◆ Your instructions ◆
Please count how many lines in the entries below contain "agent" and reply with the figure alone.

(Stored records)
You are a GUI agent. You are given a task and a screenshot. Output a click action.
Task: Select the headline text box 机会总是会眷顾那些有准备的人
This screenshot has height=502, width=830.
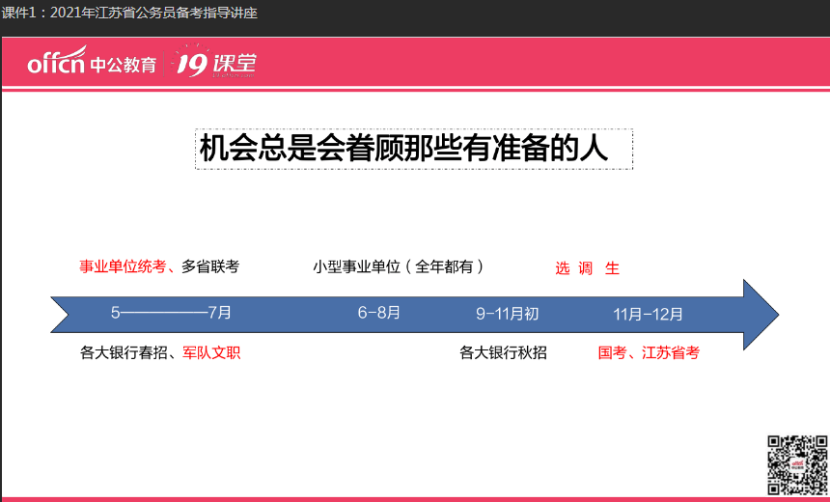414,149
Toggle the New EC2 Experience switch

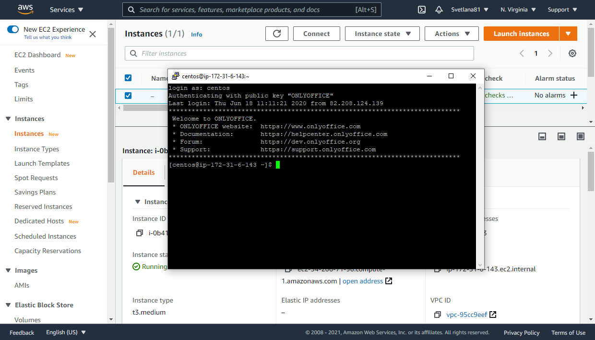(x=13, y=29)
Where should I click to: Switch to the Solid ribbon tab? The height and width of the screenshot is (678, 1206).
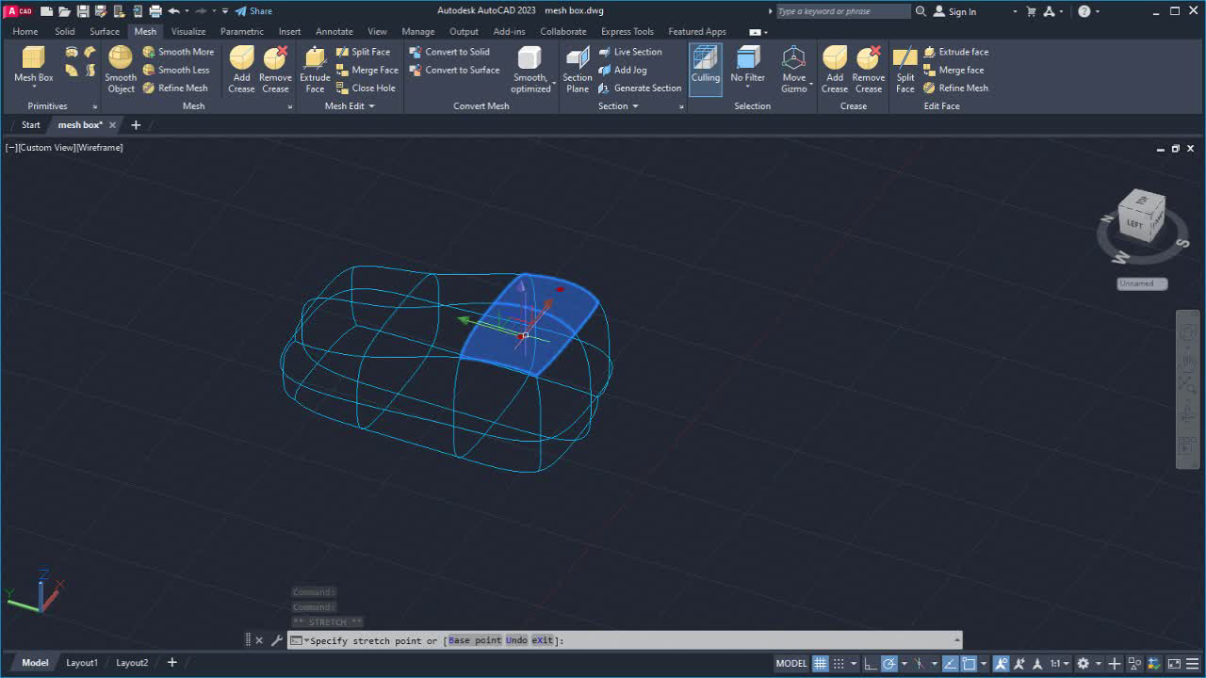(64, 31)
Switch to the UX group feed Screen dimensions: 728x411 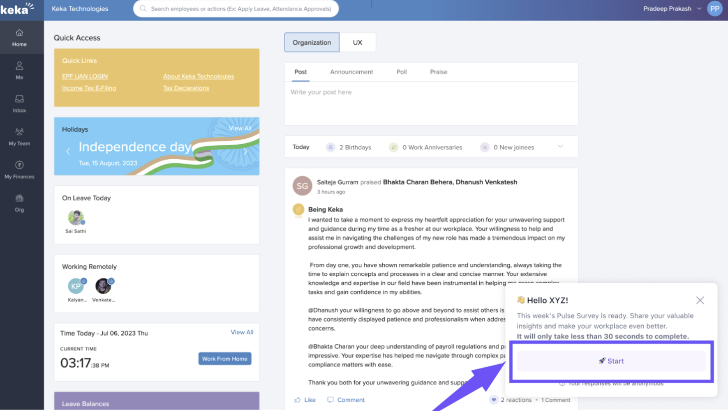coord(357,43)
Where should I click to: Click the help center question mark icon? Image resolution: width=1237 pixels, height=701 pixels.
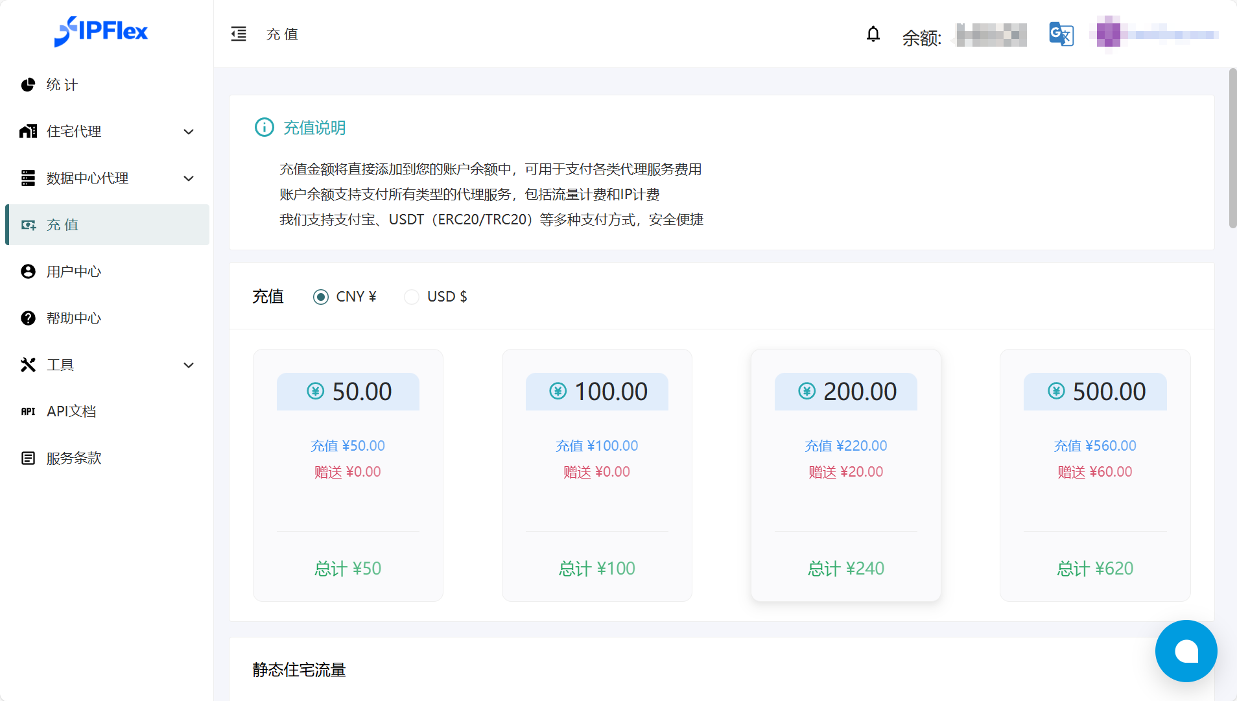pos(28,318)
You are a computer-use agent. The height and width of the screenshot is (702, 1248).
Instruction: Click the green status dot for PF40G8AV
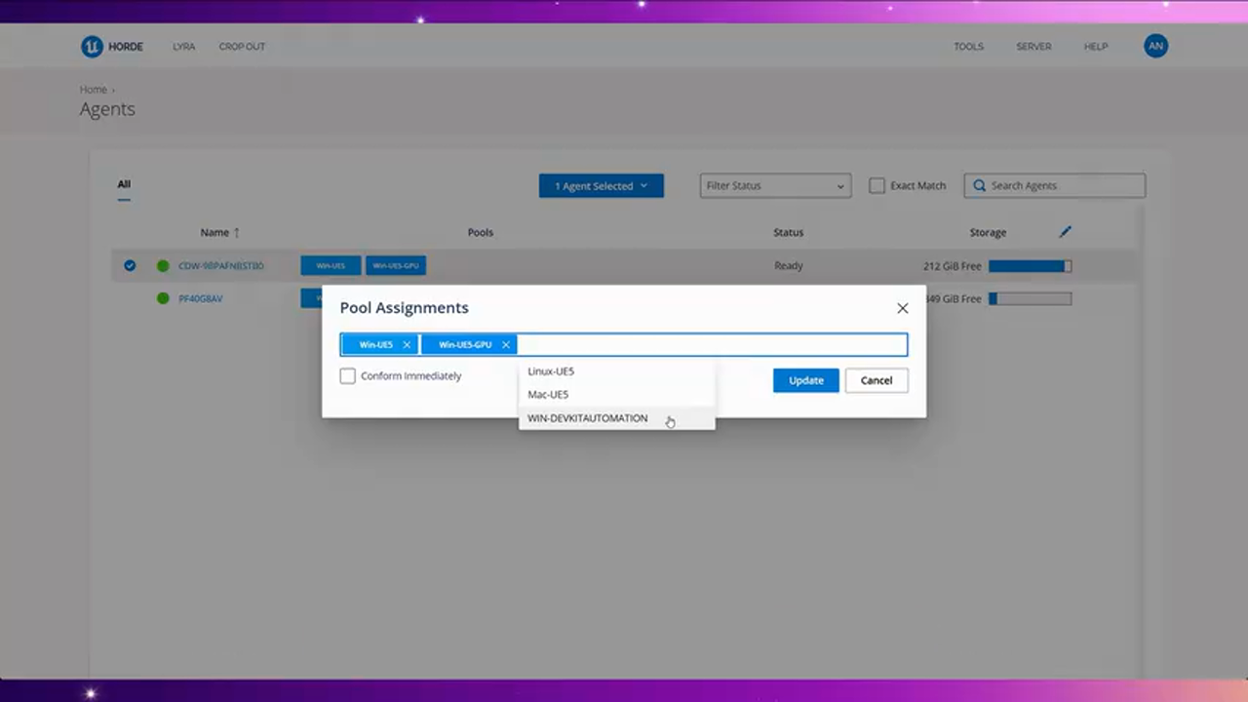[x=163, y=298]
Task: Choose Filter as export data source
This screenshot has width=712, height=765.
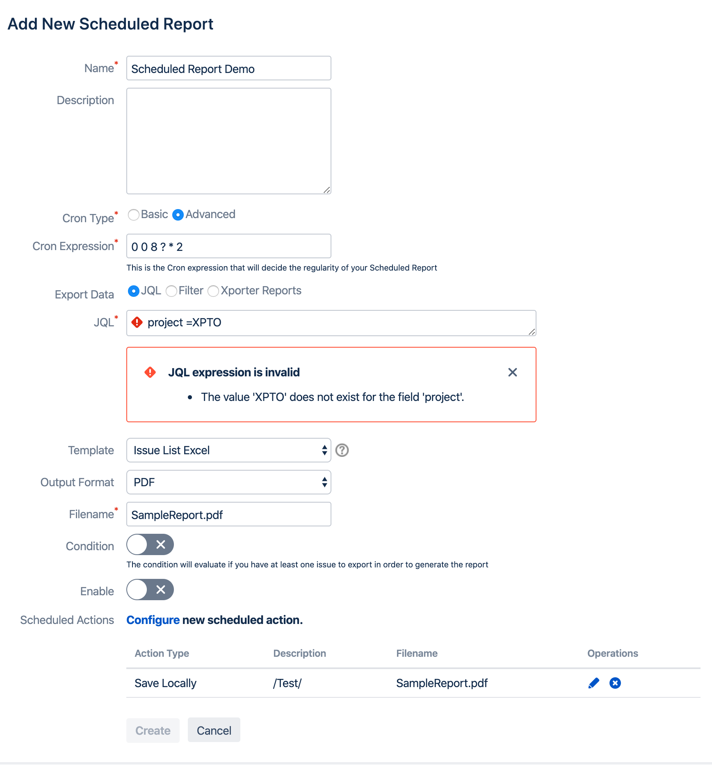Action: (x=171, y=291)
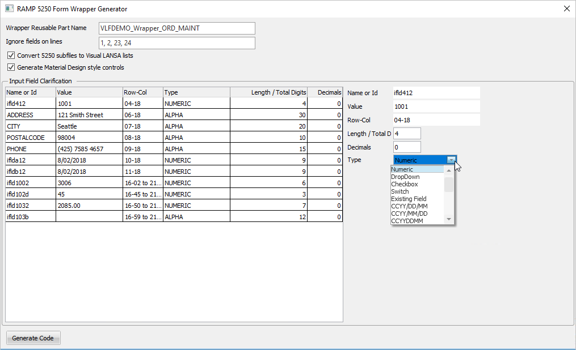Choose CCYY/DD/MM date format option
The height and width of the screenshot is (350, 576).
click(409, 207)
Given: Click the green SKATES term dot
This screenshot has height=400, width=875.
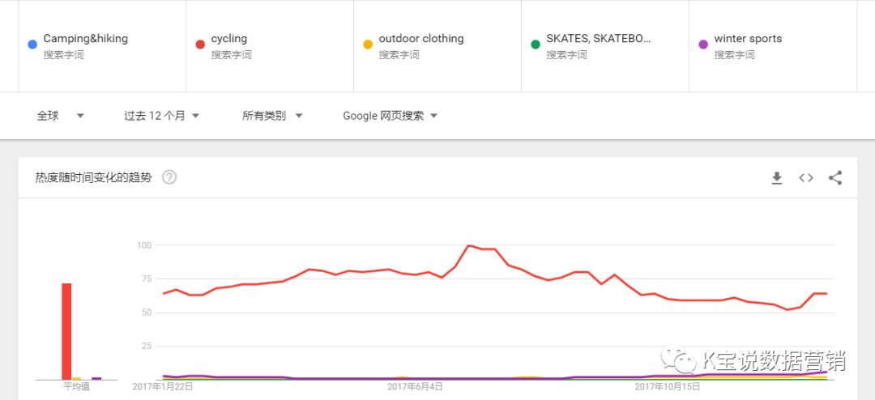Looking at the screenshot, I should pos(535,45).
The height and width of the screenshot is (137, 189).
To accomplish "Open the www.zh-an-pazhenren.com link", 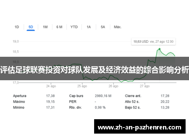I will 140,128.
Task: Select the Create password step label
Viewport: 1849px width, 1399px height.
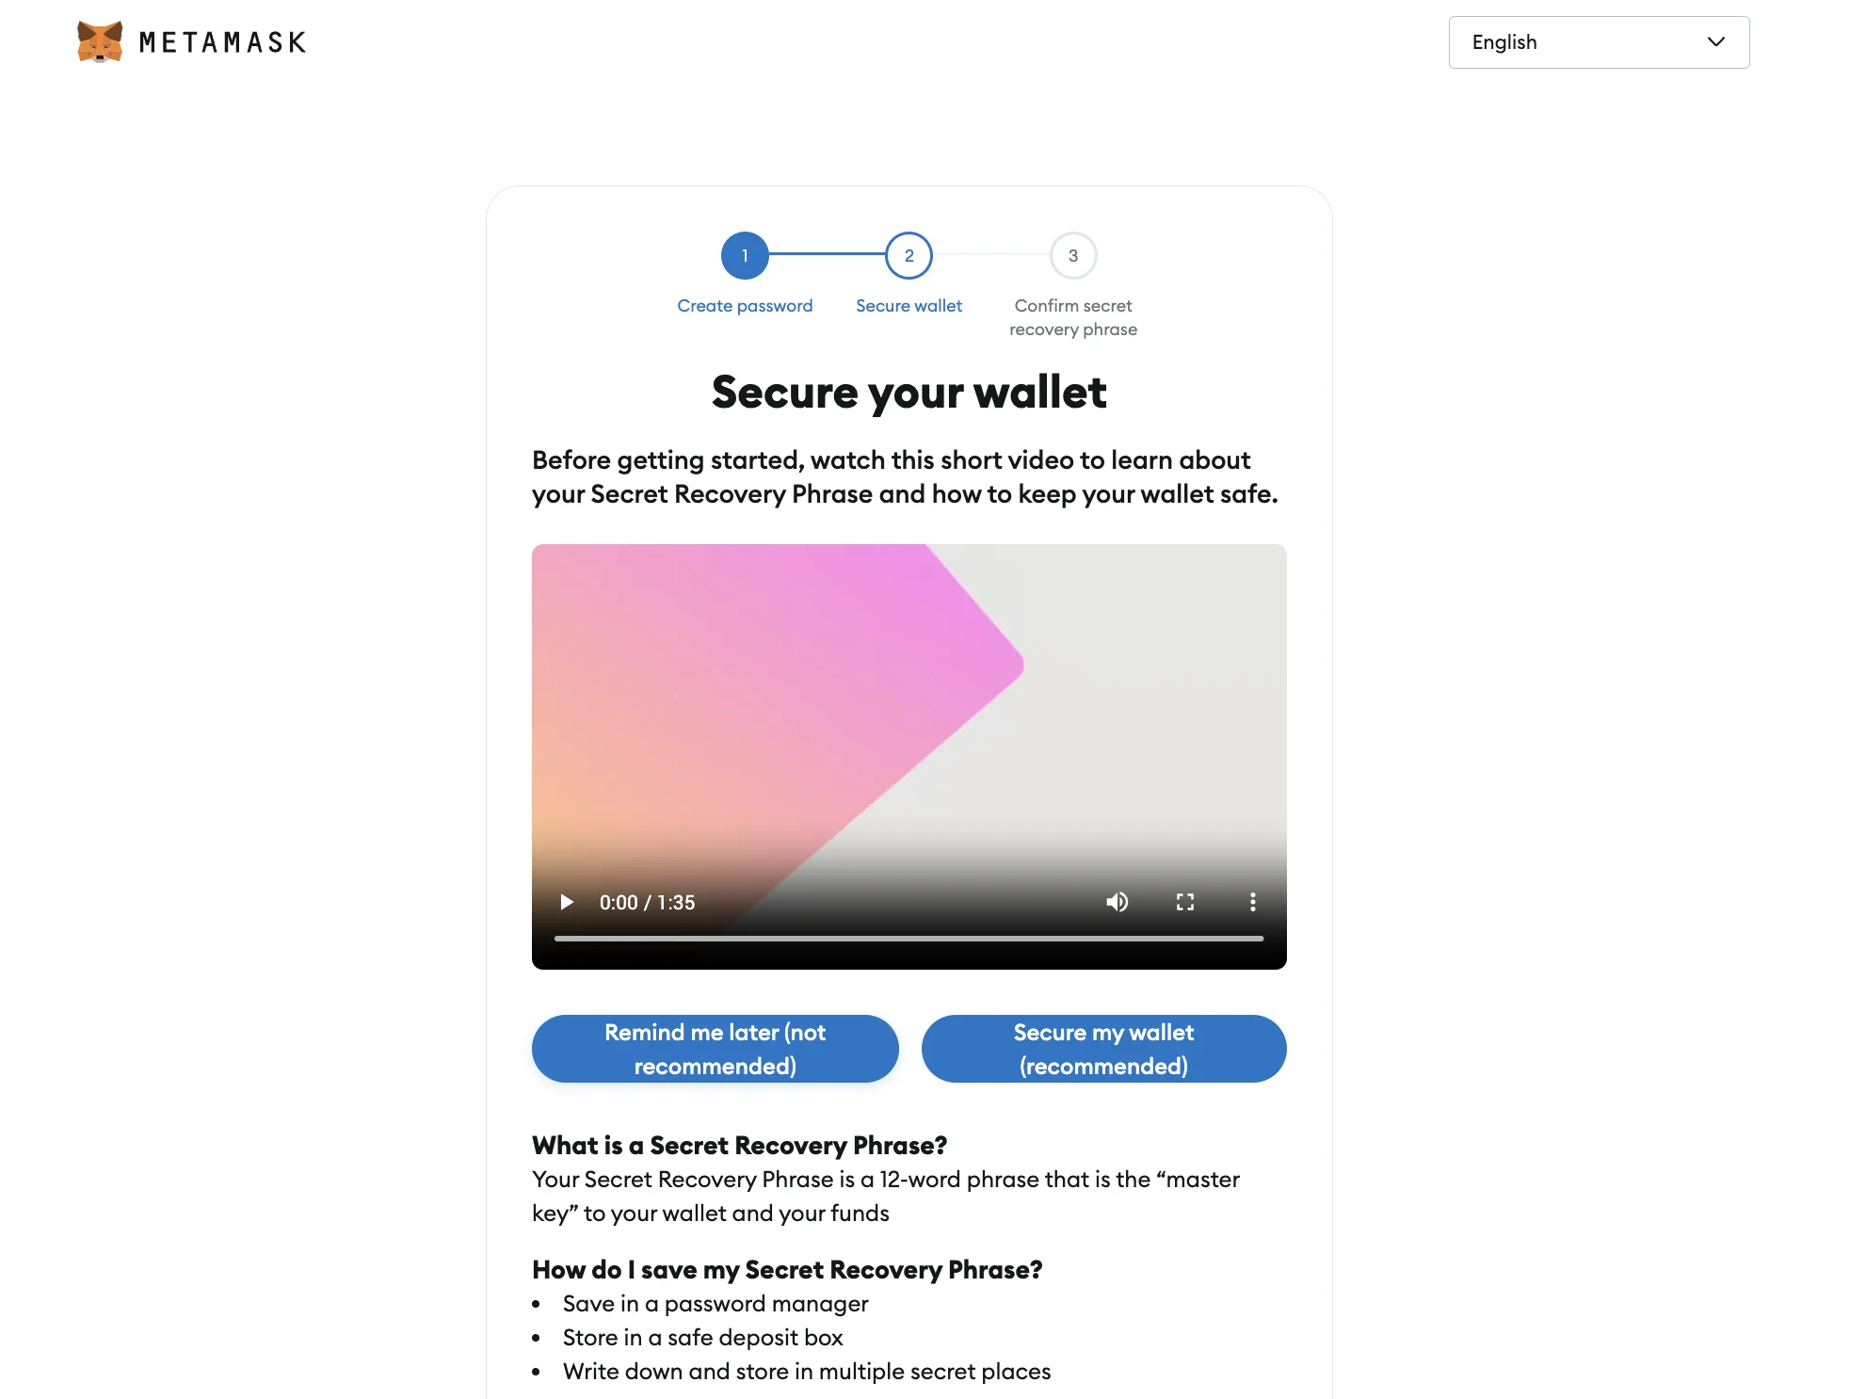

◆ Expected output ◆
2